— Material provided —
====================
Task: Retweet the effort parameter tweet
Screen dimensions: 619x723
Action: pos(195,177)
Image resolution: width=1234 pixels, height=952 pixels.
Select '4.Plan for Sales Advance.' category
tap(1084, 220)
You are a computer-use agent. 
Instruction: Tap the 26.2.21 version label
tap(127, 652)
====================
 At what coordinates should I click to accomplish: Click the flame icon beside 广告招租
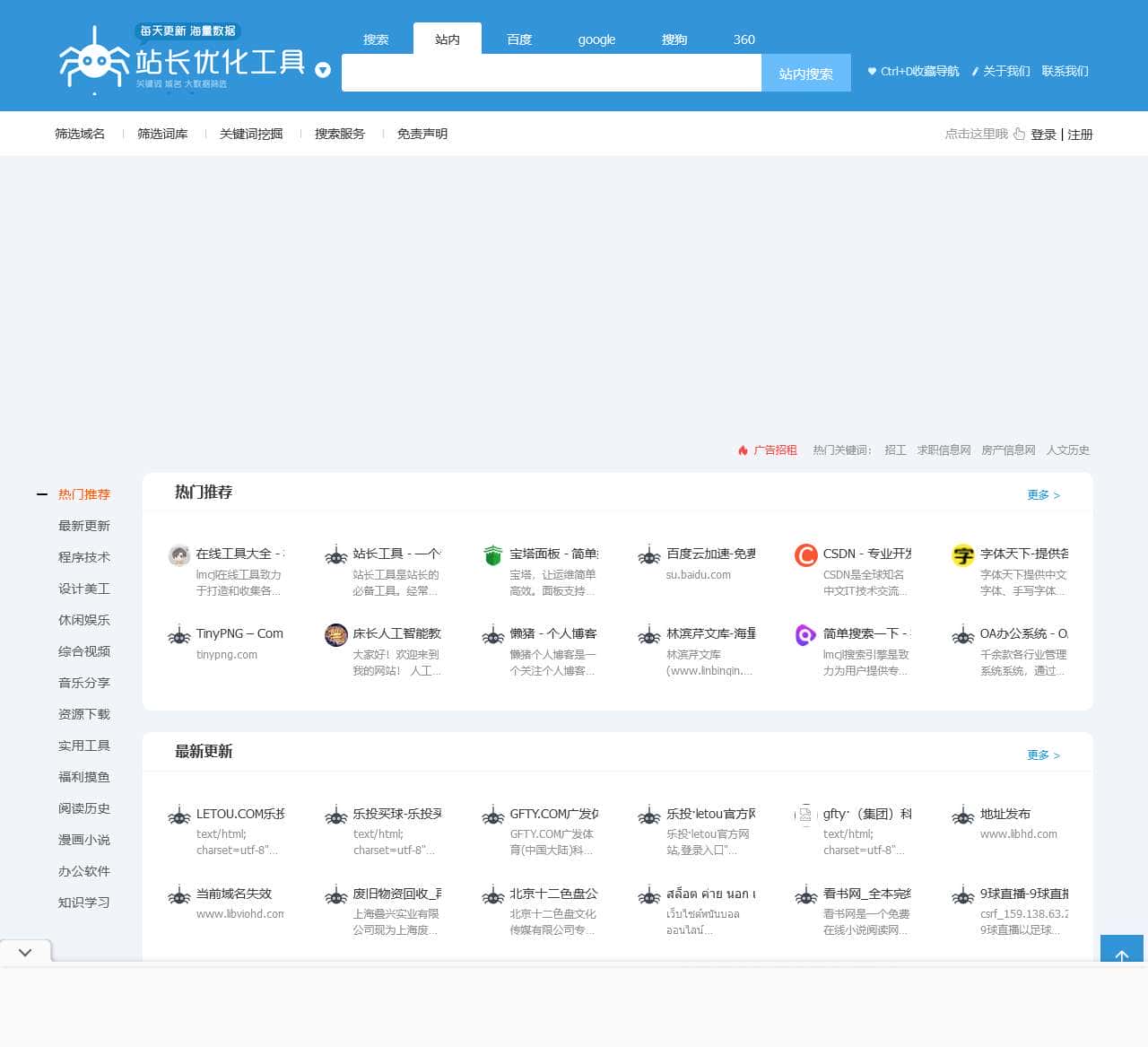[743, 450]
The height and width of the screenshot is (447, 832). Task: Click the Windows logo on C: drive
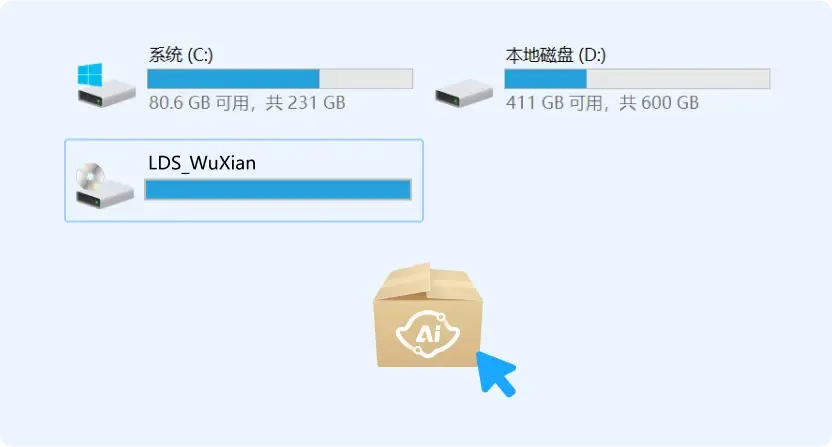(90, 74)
====================
— What you have to do —
Out of the data above, set down the lines from the one with "Task: Retweet the effort parameter tweet" to the one with "You are a computer-use agent.", both included, exactly as written and with no additions.

— Exercise response —
Task: Retweet the effort parameter tweet
Screen dimensions: 619x723
Action: pos(195,177)
Image resolution: width=1234 pixels, height=952 pixels.
Select '4.Plan for Sales Advance.' category
tap(1084, 220)
You are a computer-use agent. 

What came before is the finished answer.